I created a my-app.desktop file for a program I wrote. When I double-click it, I get the error message "There was an error launching the application". How can I get more detailed information about what the problem is?

I saw a reference to a "details" section of the dialog box, but there is nothing like that present in the one I see. If I were on my Mac, I'd open the Console app to see if any errors were logged, but I haven't learned of anything similar on Ubuntu.

(Note that unlike other similarly-titled questions, I am not asking what's wrong with this particular .desktop file; I want to know how to find out in general.)

Best Answer

Here's a trick you can use. Create a wrapper script for your application that will launch it and capture the error output:

#!/usr/bin/env bash

## Launch 'yourapp' and capture its standard error output
/path/to/yourapp 2>~/myapp.log

Save that as ~/foo.sh and make it executable with chmod +x ~/foo.sh. Now, point your desktop launcher to it instead. Something like:

[Desktop Entry]
Version=2.0
Type=Application
Exec=/home/kevin/foo.sh
Terminal=true
Comment=My app!

That will redirect any error messages to ~/myapp.log and you can examine them at your leisure. You can use 2>>~/myapp.log if you want successive error messages to be appended to the file instead of overwriting it.

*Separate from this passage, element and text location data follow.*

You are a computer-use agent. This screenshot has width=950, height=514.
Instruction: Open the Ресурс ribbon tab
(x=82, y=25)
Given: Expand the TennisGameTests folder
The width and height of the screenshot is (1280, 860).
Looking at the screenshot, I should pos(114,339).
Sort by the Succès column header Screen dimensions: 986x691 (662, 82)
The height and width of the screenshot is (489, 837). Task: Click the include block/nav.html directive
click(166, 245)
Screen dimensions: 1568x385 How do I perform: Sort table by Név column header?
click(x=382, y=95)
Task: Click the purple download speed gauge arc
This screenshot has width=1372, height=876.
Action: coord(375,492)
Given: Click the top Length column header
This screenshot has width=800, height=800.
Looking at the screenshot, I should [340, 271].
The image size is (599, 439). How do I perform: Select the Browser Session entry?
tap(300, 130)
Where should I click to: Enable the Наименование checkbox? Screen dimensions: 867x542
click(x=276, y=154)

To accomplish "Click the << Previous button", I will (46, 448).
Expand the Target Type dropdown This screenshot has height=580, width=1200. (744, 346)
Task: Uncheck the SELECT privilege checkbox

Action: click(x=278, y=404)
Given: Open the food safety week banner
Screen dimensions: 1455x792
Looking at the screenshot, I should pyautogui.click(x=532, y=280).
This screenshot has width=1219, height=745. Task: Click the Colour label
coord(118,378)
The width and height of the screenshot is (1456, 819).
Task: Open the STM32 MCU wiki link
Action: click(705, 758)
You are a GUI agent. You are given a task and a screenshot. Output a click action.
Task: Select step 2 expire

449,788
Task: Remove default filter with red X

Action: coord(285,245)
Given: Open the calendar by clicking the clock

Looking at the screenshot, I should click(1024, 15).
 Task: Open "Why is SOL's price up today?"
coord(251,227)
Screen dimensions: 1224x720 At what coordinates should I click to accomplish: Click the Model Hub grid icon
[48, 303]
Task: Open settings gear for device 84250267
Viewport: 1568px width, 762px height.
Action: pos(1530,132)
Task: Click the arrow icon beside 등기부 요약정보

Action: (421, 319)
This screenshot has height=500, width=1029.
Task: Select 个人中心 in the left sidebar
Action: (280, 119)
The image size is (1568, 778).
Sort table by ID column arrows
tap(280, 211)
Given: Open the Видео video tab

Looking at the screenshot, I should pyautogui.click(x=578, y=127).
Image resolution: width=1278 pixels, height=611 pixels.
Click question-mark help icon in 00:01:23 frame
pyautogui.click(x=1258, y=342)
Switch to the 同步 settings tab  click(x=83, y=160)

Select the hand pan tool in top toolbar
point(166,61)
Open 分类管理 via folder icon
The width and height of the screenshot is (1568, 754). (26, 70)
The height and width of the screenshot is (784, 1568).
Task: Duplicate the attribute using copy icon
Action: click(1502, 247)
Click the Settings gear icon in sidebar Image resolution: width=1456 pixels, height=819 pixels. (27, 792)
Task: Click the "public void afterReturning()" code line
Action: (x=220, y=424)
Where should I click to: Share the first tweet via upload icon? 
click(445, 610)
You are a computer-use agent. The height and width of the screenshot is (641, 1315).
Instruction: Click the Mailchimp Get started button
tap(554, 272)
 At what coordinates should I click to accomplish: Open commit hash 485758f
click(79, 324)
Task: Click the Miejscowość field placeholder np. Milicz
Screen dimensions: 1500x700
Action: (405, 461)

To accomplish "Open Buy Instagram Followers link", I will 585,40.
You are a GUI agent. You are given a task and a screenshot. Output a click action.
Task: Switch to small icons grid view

As an aside, the reason that the $PATH is different is because you are probably setting your $PATH in ~/.bahsrc which is not read by the graphical environment. It is also a bad idea since the $PATH will be set every time you open a new terminal and that is needless overhead. Use ~/.profile for this instead. For more details on which files are read when see here and for more on which file should be used for what, see here.